• PROBLEM DETAILS: Write out the records below once more, exactly and completely.

• STUDY MATERIAL:
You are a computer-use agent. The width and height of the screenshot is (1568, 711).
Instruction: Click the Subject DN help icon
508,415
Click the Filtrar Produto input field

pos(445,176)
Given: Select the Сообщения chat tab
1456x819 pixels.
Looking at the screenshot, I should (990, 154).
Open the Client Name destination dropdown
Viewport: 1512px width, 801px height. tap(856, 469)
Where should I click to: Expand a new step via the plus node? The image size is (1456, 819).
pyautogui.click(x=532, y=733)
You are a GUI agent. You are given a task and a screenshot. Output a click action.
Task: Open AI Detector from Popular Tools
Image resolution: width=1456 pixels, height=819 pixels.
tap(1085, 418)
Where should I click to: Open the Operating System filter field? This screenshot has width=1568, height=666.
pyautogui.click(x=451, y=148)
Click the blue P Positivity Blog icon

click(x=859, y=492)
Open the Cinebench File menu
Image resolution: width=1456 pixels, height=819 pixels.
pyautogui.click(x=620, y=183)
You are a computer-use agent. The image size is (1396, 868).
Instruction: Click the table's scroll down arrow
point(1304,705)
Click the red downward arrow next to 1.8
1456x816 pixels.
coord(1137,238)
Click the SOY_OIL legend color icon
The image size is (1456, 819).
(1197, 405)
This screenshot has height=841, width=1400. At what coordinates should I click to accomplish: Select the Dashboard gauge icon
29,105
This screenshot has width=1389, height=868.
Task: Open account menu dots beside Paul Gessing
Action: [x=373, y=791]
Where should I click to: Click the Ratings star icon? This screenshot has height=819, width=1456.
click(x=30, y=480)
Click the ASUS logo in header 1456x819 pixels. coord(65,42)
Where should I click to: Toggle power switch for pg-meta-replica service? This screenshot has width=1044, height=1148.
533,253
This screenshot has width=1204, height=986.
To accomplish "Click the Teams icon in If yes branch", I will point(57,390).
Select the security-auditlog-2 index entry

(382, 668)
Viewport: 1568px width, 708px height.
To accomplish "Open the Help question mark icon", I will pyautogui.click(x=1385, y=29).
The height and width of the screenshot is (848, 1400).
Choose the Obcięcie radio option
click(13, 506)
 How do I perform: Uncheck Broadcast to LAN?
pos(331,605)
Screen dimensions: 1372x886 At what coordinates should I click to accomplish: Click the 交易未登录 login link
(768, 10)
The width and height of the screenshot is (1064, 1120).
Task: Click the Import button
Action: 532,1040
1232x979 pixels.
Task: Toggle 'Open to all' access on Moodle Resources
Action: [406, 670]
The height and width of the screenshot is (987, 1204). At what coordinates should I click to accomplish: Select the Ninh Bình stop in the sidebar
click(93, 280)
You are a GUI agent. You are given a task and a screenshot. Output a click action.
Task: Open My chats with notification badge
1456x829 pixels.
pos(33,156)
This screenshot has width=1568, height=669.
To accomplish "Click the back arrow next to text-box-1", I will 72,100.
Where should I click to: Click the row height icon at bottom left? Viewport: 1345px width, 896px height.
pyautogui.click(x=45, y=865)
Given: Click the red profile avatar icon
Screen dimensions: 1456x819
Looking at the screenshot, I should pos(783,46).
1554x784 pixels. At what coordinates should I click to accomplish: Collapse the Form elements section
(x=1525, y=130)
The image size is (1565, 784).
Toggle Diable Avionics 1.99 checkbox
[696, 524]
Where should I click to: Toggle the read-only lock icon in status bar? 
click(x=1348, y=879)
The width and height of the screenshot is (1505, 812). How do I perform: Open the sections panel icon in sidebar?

• THE COMPLETED TASK:
You are a computer-use agent. The width and height of the screenshot is (1568, 711).
Instruction: Click the Subject DN help icon
508,415
Click the Filtrar Produto input field

pos(445,176)
Given: Select the Сообщения chat tab
1456x819 pixels.
Looking at the screenshot, I should (990, 154).
Open the Client Name destination dropdown
Viewport: 1512px width, 801px height. tap(856, 469)
Where should I click to: Expand a new step via the plus node? The image size is (1456, 819).
pyautogui.click(x=532, y=733)
You are a GUI agent. You are given a task and a screenshot. Output a click action.
Task: Open AI Detector from Popular Tools
Image resolution: width=1456 pixels, height=819 pixels.
tap(1085, 418)
Where should I click to: Open the Operating System filter field? This screenshot has width=1568, height=666.
pyautogui.click(x=451, y=148)
Click the blue P Positivity Blog icon

click(x=859, y=492)
Open the Cinebench File menu
Image resolution: width=1456 pixels, height=819 pixels.
pyautogui.click(x=620, y=183)
You are a computer-use agent. The image size is (1396, 868).
Instruction: Click the table's scroll down arrow
point(1304,705)
Click the red downward arrow next to 1.8
1456x816 pixels.
coord(1137,238)
Click the SOY_OIL legend color icon
The image size is (1456, 819).
(1197, 405)
This screenshot has height=841, width=1400. At what coordinates should I click to accomplish: Select the Dashboard gauge icon
29,105
This screenshot has width=1389, height=868.
Task: Open account menu dots beside Paul Gessing
Action: [x=373, y=791]
Where should I click to: Click the Ratings star icon? This screenshot has height=819, width=1456.
click(x=30, y=480)
Click the ASUS logo in header 1456x819 pixels. coord(65,42)
Where should I click to: Toggle power switch for pg-meta-replica service? This screenshot has width=1044, height=1148.
533,253
This screenshot has width=1204, height=986.
To accomplish "Click the Teams icon in If yes branch", I will point(57,390).
Select the security-auditlog-2 index entry

(382, 668)
Viewport: 1568px width, 708px height.
To accomplish "Open the Help question mark icon", I will pyautogui.click(x=1385, y=29).
The height and width of the screenshot is (848, 1400).
Choose the Obcięcie radio option
click(13, 506)
 How do I perform: Uncheck Broadcast to LAN?
pos(331,605)
Screen dimensions: 1372x886 At what coordinates should I click to accomplish: Click the 交易未登录 login link
(768, 10)
The width and height of the screenshot is (1064, 1120).
Task: Click the Import button
Action: 532,1040
1232x979 pixels.
Task: Toggle 'Open to all' access on Moodle Resources
Action: [406, 670]
The height and width of the screenshot is (987, 1204). At what coordinates should I click to accomplish: Select the Ninh Bình stop in the sidebar
click(93, 280)
You are a GUI agent. You are given a task and a screenshot. Output a click action.
Task: Open My chats with notification badge
1456x829 pixels.
pos(33,156)
This screenshot has width=1568, height=669.
To accomplish "Click the back arrow next to text-box-1", I will 72,100.
Where should I click to: Click the row height icon at bottom left? Viewport: 1345px width, 896px height.
pyautogui.click(x=45, y=865)
Given: Click the red profile avatar icon
Screen dimensions: 1456x819
Looking at the screenshot, I should pos(783,46).
1554x784 pixels. At what coordinates should I click to accomplish: Collapse the Form elements section
(x=1525, y=130)
The image size is (1565, 784).
Toggle Diable Avionics 1.99 checkbox
[696, 524]
Where should I click to: Toggle the read-only lock icon in status bar? 
click(x=1348, y=879)
The width and height of the screenshot is (1505, 812). How do I perform: Open the sections panel icon in sidebar?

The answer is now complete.